The Butterfly
Everyone knows the butterfly–the pretty little insects that flutter about among the flowers on a warm summer day, and the moths that come out mostly at night, and fly about our lamps in the evening. Butterflies and moths (for they are very much the same) are a very large family of insects. In fact, there are thousands of kinds of butterflies, small and large. They are all pretty, and some are very beautiful. Their chief beauty is their wings, which are of bright colors-red, blue, green, yellow, white, black-arranged in pretty patterns.
Some people make a hobby of collecting butterflies, and it is an interesting and healthy amusement, for it means long and pleasant walks in the country. Butterflies are caught as in thin, muslin nets fastened to long sticks. As the colors on their wings are easily rubbed off, they have to be handled very gently. When they are caught, they are killed painlessly and are then pinned with the wings stretched out on cork stands.
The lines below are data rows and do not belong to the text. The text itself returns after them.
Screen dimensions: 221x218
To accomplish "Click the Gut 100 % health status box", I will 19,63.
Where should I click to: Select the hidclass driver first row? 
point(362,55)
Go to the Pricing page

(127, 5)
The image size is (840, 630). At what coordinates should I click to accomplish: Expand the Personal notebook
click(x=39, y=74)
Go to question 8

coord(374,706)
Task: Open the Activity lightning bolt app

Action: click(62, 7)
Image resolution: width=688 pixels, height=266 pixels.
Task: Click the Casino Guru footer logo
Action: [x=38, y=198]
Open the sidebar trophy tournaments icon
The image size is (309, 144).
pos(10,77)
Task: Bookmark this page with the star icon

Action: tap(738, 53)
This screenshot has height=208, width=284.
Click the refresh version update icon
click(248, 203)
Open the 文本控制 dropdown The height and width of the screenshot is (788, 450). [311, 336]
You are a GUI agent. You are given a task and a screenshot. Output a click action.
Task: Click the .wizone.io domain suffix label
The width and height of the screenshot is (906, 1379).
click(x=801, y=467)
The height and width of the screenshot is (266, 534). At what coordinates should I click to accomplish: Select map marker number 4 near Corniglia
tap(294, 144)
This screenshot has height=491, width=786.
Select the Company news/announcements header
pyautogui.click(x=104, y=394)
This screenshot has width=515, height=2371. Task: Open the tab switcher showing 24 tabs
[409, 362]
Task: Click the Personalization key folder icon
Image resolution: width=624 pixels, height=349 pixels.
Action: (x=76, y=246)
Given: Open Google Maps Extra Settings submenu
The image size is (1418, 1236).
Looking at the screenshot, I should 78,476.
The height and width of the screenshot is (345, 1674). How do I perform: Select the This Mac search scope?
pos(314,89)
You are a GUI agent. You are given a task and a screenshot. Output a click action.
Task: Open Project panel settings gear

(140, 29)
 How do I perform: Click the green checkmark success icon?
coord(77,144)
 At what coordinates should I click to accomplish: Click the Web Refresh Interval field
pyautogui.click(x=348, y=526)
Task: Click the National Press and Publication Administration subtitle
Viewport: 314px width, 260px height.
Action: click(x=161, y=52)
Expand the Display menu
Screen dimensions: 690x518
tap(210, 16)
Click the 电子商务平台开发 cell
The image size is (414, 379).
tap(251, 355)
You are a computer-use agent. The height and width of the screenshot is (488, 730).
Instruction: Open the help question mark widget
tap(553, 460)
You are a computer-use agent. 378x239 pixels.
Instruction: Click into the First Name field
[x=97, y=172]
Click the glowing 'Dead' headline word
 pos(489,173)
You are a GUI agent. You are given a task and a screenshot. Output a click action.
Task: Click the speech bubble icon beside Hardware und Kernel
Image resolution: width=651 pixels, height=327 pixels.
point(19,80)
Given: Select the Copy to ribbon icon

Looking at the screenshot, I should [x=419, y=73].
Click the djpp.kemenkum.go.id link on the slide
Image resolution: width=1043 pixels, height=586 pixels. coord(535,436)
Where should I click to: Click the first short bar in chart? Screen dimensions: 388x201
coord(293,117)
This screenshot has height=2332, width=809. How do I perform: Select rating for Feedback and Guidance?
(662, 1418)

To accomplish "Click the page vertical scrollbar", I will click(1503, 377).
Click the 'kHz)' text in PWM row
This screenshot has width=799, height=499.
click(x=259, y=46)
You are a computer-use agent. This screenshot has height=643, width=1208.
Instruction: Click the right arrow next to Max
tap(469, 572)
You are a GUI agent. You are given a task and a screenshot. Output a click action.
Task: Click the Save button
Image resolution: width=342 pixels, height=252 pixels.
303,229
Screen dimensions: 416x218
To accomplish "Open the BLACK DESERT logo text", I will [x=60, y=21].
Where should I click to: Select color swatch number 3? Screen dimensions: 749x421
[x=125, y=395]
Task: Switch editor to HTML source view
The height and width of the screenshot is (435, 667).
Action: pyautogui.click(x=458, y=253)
Except for the silk-worm moth, moths and butterflies are of no use to man, save that they give us pleasure with their beauty. They do not work like the bees; and they are not clever, like the ants; and their life is very short-only a few weeks at most.
But their life, though short, seems to be happy; and it is spent in flying about in the sunshine and flitting from flower to flower. So when people live a life of idle pleasure, we say they lead a “butterfly existence”.
The life story of the butterfly is very strange. Just before it dies, the female butterfly lays its eggs-each kind on the leaves of a different kind of plant. After some weeks, these eggs, hatch out-not into butterflies, but into what look like worms with little legs, which are called caterpillars. These caterpillars at once begin to feed greedily on the leaves, and they often do a lot of harm in gardens by eating up the plants. After a few weeks, when the caterpillar is fully grown, it goes to sleep in a covering that it makes for itself, called a chrysalis or cocoon. And in a short time, it bursts out of this covering and flies away as a butterfly.